New music from country rockers of the Golden Age. Heck, just being signed to seminal label Capricorn Records gives The Cooper Brothers serious cred. They are back with a heart-warming single, “Follow Your Heart, “from new album Radio Silence.

The pandemic has created some unique challenges over the last year, especially for parents, who have been forced to work full-tme from home and look after their kids 24/7. They may not see it now, but perhaps it will be one of the silver linings of the pandemic, as family bonds grow stronger from the extra time spent together.

Songwriter Dick Cooper says: “I wrote this song for my daughter, but it's for any parent out there and the special bond that grows between them and their children.

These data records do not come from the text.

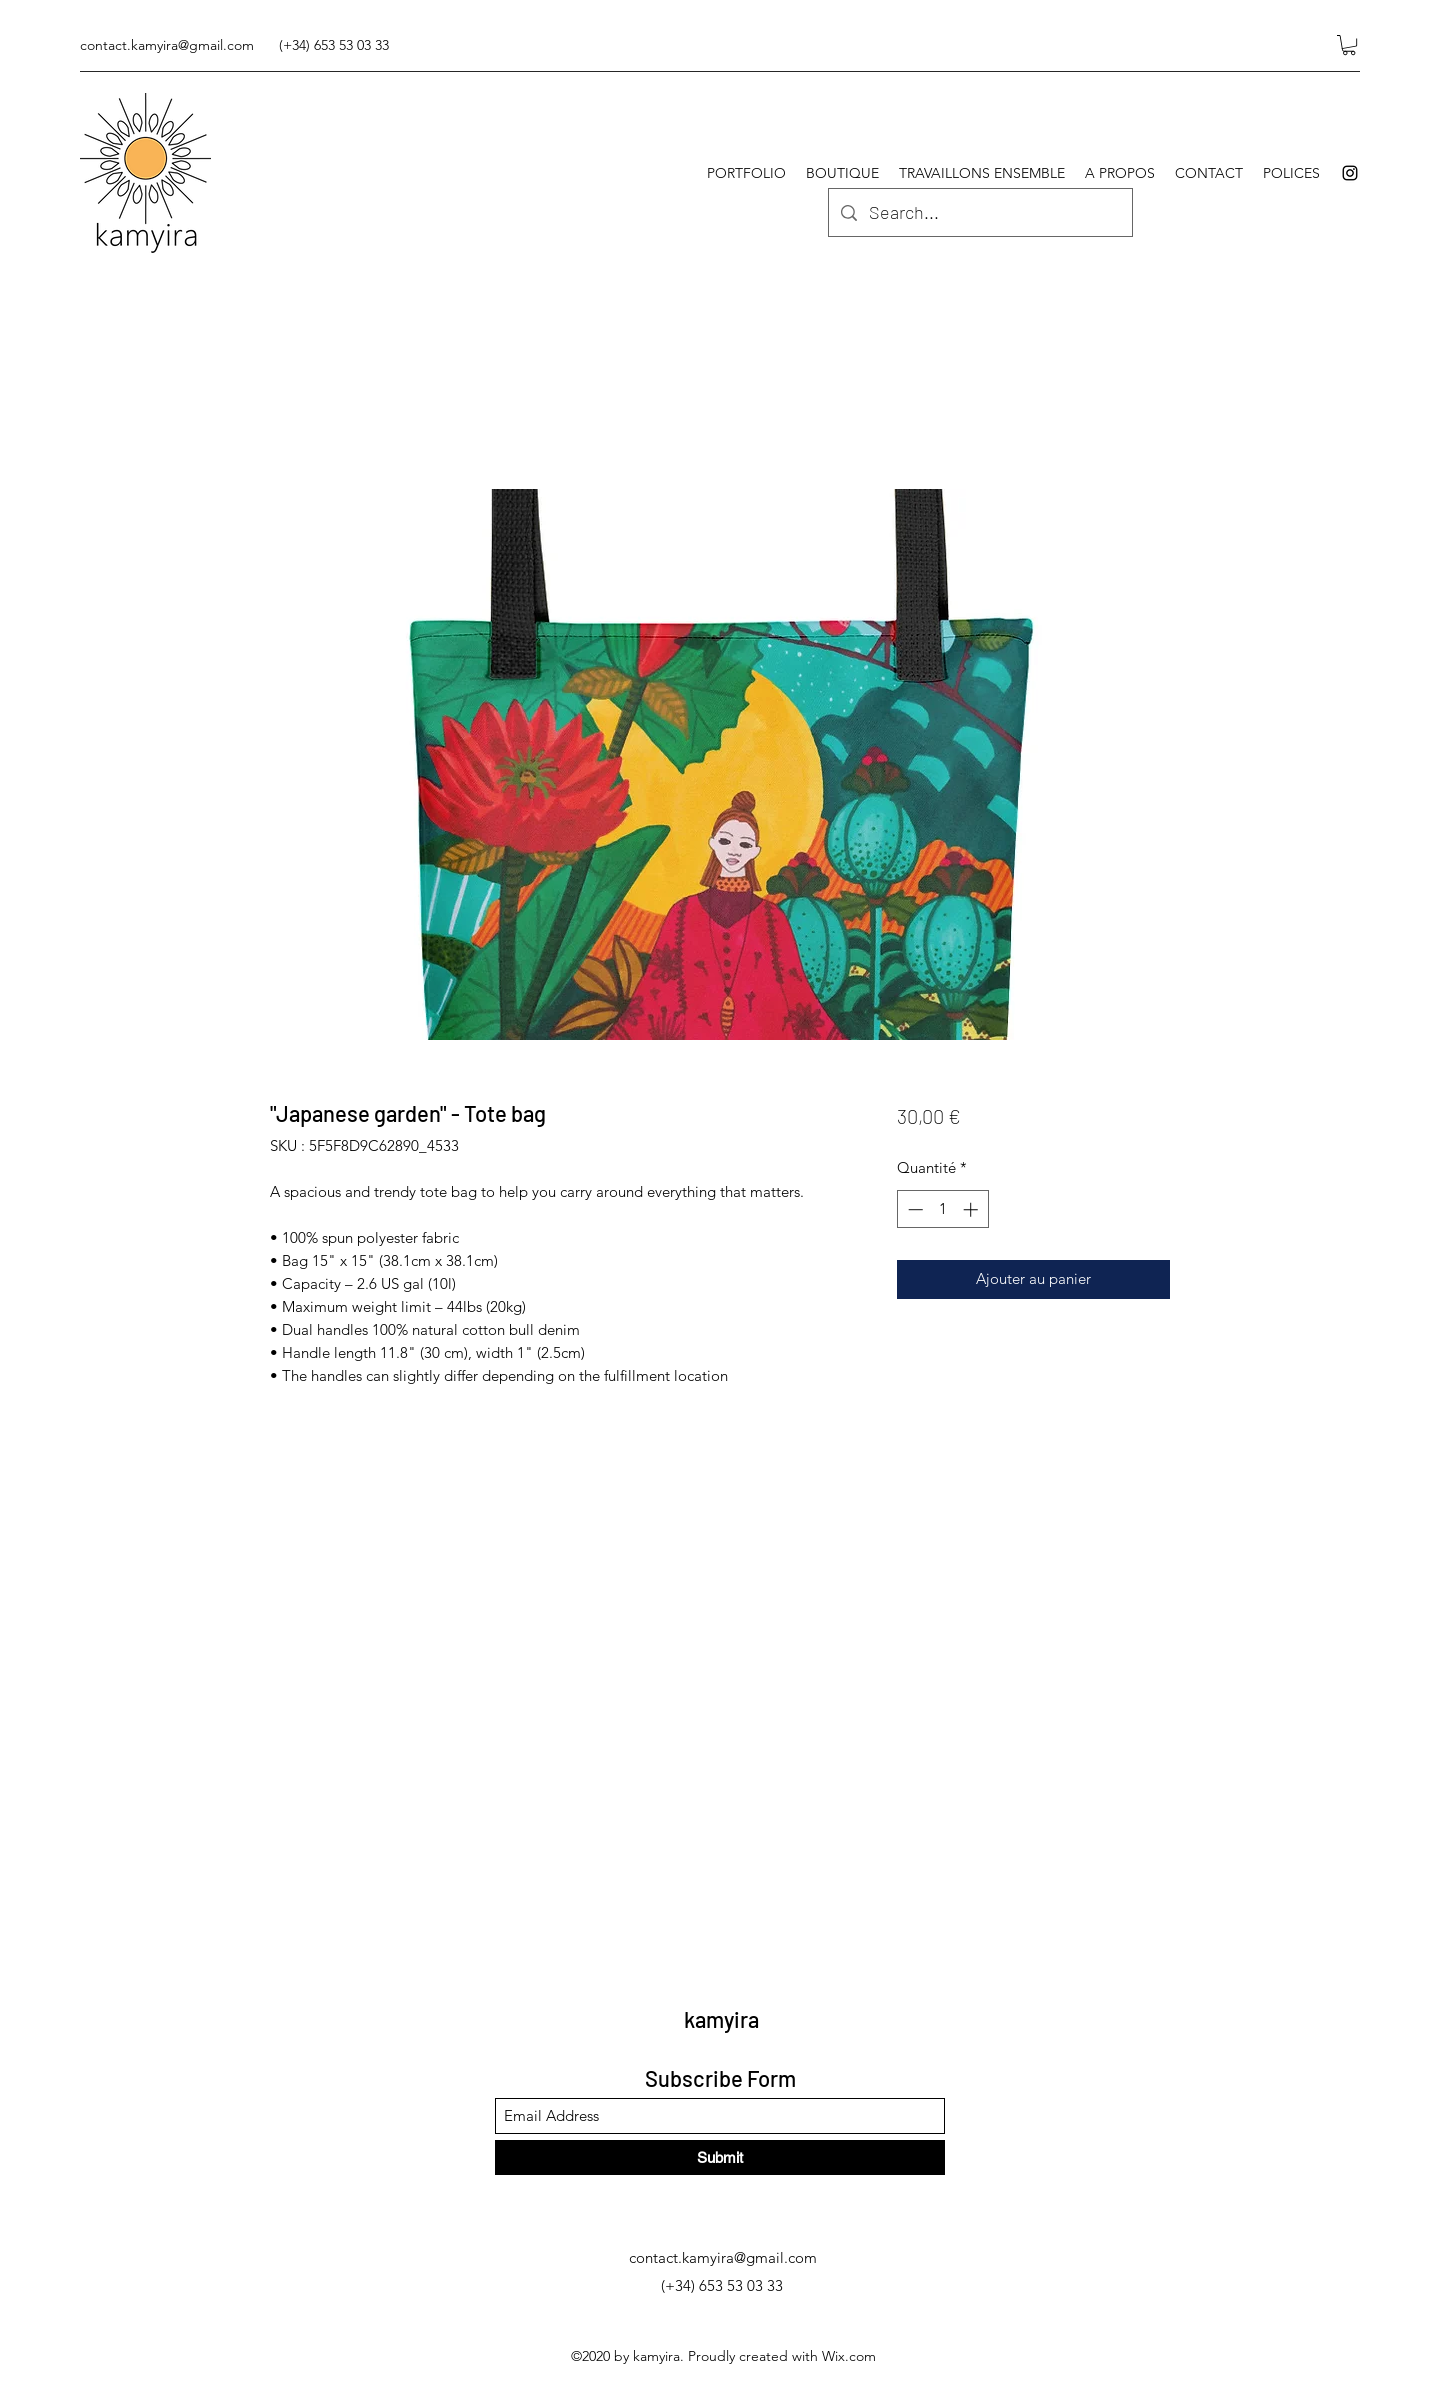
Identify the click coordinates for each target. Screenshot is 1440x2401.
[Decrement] (913, 1209)
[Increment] (972, 1209)
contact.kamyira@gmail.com (167, 45)
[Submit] (720, 2157)
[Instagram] (1350, 173)
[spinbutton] (942, 1209)
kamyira (721, 2019)
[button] (1349, 45)
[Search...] (979, 213)
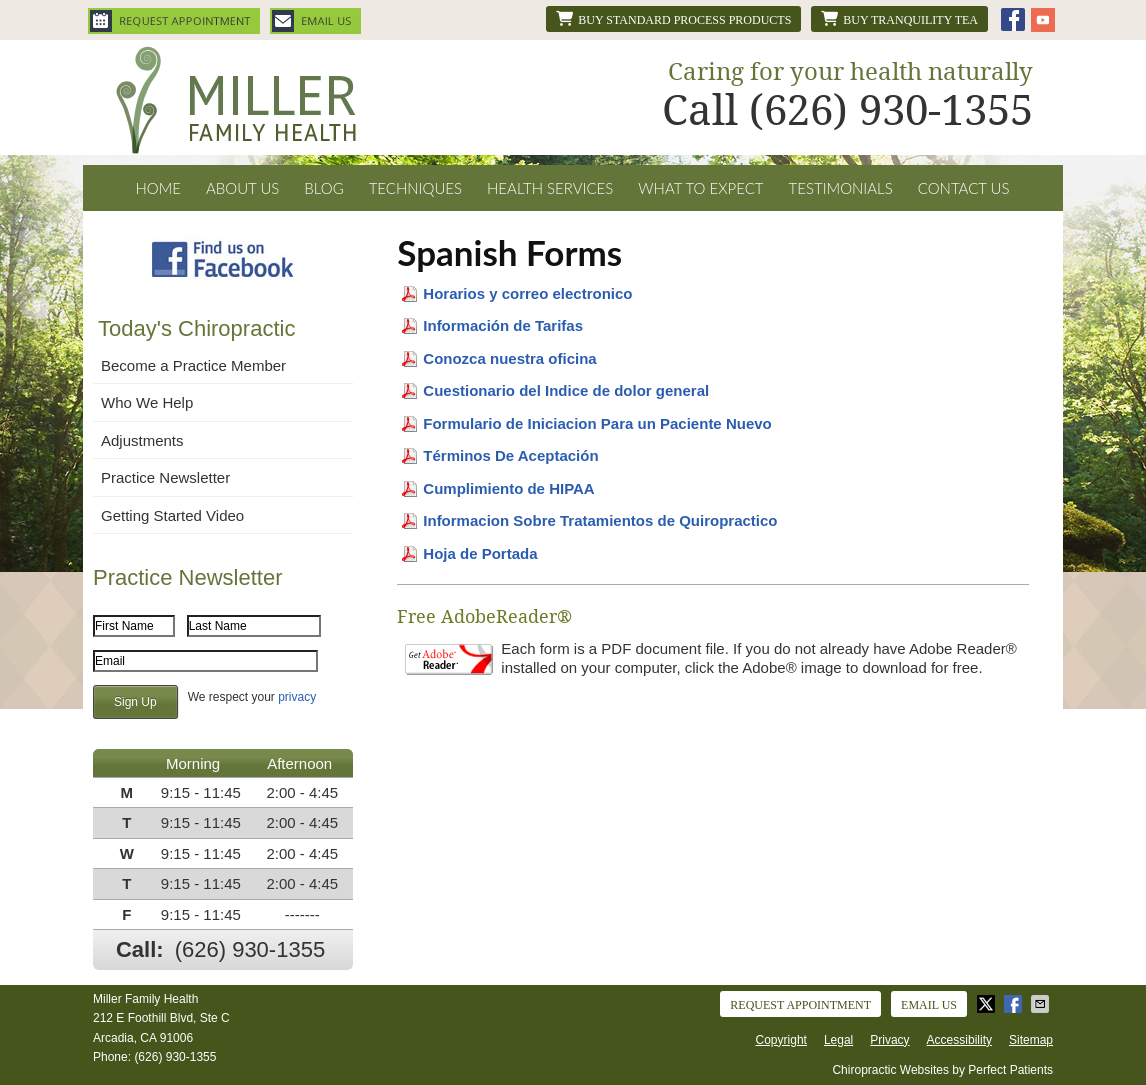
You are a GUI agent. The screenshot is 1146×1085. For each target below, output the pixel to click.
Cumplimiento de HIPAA (508, 488)
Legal (838, 1040)
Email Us (315, 21)
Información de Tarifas (503, 325)
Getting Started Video (172, 515)
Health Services (550, 188)
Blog (323, 188)
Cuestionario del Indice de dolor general (566, 390)
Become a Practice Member (193, 365)
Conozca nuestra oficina (509, 358)
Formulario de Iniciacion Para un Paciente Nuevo (597, 423)
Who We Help (147, 402)
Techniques (415, 188)
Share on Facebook (1015, 1004)
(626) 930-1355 (250, 949)
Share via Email (1042, 1004)
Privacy (889, 1040)
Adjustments (142, 440)
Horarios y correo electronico (527, 293)
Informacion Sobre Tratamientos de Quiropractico (600, 520)
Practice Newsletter (165, 477)
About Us (242, 188)
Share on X (988, 1004)
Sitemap (1031, 1040)
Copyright (781, 1040)
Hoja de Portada (482, 553)
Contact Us (964, 188)
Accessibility (959, 1040)
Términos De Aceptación (510, 455)
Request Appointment (174, 21)
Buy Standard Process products (673, 19)
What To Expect (700, 188)
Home (158, 188)
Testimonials (841, 188)
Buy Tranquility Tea (899, 19)
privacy (297, 697)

Try to appreciate the extra time you have with your kids during these crazy days we're living right now. It all goes by so quickly.”

The Cooper Brothers first gained international attention when they signed with Capricorn Records (famous for producing several of the most popular southern-rock acts of the time, including The Allman Brothers and Marshall Tucker Band). Over the next few years the Cooper Brothers released two albums under the Capricorn label, the eponymous Cooper Brothers and Pitfalls of the Ballroom.

In 1980, “The Dream Never Dies” also earned A.S.C.A.P. Award as one of the most performed songs on U.S. Radio.

The band has toured relentlessly with such diverse artists as The Doobie Brothers, Joe Cocker, Charlie Daniels and the Atlanta Rhythm Section, generating good word every time.

Simply picked and warmly sung, there’s not much southern rock here and lotsa cozy, loving Canadian vibes.